ドローンを安全に楽しむためには、最新の法律を正しく理解することが欠かせません。
本記事では、静岡県のドローンユーザーに向けて、最新の法改正情報や機体登録の新常識について分かりやすく解説します。
100g以上の機体は必須!登録制度の基本
無人航空機の登録制度において、最大離陸重量が100g以上のドローンはすべて国土交通省への登録が義務付けられています。
これには機体情報や所有者情報の登録が含まれており、手続きを怠ると屋外での飛行は認められません。
静岡県内の豊かな自然を背景に空撮を楽しみたい場合でも、この手続きを完了させることが大前提です。登録を行うと、機体ごとに専用の登録記号が発行されます。
ユーザーは、この記号をドローンの見やすい位置に表示しなければなりません。
まずは自身の所有する機体の重量を確認して、速やかに手続きを進めましょう。
2026年ドローンの最新法改正:飛行禁止エリアが1kmに拡大
2026年の法改正により、小型無人機等飛行禁止法が強化された点には特に注意が必要です。
これまでは重要施設の周辺300メートルが飛行禁止エリアでしたが、今回の改正で半径1キロメートルへと大幅に拡大されました。
また、この法律は航空法の基準とは異なり、100g未満のトイドローンであっても一律で規制の対象となります。
主な規制対象となる施設は以下の通りです。
- 国の重要な施設(国会議事堂など)
- 外国公館や原子力事業者などの施設
- 防衛関係施設や主要な空港
従来の感覚で飛ばしていると、気付かないうちに法律違反になってしまうリスクがあるため、事前のエリア確認を徹底してください。
静岡県内の重要施設と飛行時の注意点
静岡県内には、航空自衛隊の静浜基地や浜松基地、富士山の周辺など、ドローン飛行において配慮すべきエリアが多数存在します。
特に基地などの防衛施設周辺は、前述した1キロメートルの飛行禁止エリアに含まれるため、安易なアプローチは厳禁です。
万が一、これらの場所で飛行させる必要がある場合には、事前にしかるべき管理者へ申請して同意を得なければなりません。
県内の美しいロケーションで安全にフライトを楽しむためにも、国土地理院の地図や専用アプリを活用して、飛行場所が制限区域に該当していないかを必ずチェックするようにしましょう。
機体登録とセットで覚えるリモートIDの義務化
ドローンの機体登録と切り離せないのが、リモートID機器の搭載義務化です。
これは飛行中のドローンから電波で識別情報を発信する仕組みであり、上空にある機体の所有者を地上から確認するために導入されました。

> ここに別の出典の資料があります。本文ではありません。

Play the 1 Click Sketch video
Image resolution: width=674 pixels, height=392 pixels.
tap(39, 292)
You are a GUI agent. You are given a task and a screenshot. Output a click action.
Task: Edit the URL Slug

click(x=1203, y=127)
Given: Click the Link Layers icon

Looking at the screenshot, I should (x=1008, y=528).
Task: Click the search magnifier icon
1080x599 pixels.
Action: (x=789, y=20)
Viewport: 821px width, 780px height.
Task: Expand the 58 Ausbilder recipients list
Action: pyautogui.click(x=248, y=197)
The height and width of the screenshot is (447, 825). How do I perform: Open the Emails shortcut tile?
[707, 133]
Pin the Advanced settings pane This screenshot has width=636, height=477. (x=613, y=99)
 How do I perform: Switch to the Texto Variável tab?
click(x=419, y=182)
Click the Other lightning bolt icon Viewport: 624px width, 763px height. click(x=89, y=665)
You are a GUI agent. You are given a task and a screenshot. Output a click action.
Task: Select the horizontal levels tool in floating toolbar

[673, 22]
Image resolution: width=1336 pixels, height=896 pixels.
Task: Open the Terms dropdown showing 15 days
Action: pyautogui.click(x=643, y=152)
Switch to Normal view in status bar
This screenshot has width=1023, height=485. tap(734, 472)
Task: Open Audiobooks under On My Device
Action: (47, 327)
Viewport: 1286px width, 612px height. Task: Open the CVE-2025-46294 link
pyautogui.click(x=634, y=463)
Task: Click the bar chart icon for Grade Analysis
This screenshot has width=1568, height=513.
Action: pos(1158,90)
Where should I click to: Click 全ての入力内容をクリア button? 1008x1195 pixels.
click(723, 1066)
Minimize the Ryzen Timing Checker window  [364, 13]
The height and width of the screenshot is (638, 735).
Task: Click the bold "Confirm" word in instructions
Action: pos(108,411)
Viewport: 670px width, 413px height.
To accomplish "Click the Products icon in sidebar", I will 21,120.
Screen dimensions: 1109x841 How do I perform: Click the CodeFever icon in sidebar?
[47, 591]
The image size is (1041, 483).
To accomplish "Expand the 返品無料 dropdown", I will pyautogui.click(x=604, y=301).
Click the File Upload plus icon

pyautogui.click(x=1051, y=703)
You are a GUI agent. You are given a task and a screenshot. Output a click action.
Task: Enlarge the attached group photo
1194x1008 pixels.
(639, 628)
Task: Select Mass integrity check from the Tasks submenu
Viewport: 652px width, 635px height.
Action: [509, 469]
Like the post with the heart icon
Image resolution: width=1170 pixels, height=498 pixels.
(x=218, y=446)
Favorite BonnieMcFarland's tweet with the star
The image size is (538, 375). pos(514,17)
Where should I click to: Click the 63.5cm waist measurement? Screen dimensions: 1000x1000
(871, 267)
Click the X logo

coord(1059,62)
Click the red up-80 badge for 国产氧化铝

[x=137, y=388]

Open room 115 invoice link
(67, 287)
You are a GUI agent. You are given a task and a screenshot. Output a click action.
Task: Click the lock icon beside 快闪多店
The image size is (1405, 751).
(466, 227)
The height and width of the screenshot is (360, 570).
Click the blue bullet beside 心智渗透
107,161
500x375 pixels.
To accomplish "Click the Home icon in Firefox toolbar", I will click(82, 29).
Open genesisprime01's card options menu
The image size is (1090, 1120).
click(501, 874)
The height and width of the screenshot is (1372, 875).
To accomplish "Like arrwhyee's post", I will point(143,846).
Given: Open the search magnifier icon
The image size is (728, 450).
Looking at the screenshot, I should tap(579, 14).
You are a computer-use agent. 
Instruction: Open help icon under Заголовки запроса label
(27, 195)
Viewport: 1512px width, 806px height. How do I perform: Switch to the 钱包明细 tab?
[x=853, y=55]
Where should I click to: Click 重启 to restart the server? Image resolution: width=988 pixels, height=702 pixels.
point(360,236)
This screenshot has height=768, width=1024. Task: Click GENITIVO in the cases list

機体登録を行う際には、このリモートID情報の書き込み手続きも同時に行うことが求められます。
ただし、一部の古い機体を除き、最新のドローンの多くには最初からこの機能が内蔵されているケースがほとんどです。
外付けの機器が不要な場合もあるため、ご自身の機体の仕様を事前にメーカーのホームページなどで調べておくのが良いかもしれません。
違反時のペナルティと事前のDIPS申請手続き
未登録のドローン機体を飛行させたり、法改正による禁止エリアを無許可で飛ばしたりした場合は、厳しいペナルティが科される恐れがあります。
例えば航空法違反では「1年以下の懲役または50万円以下の罰金」といった罰則が定められているため、決して軽視できません。
安全にドローンを運用するための必須ステップをまとめました。
- オンラインシステム(DIPS2.0)での機体登録
- 飛行ごとの飛行計画の通報
- 飛行日誌の作成と携行
これらの手続きはすべてインターネット上で完結させることが可能です。ルールを守る意識を持ち、事前の準備をしっかりと整えてから飛ばすように心がけてください。
まとめ
ドローンの法規制は時代とともに変化しており、2026年の法改正によって安全管理の基準はさらに厳しくなりました。
静岡県の魅力的な空を安全に楽しむためにも、最新のルールを常にアップデートしていきましょう。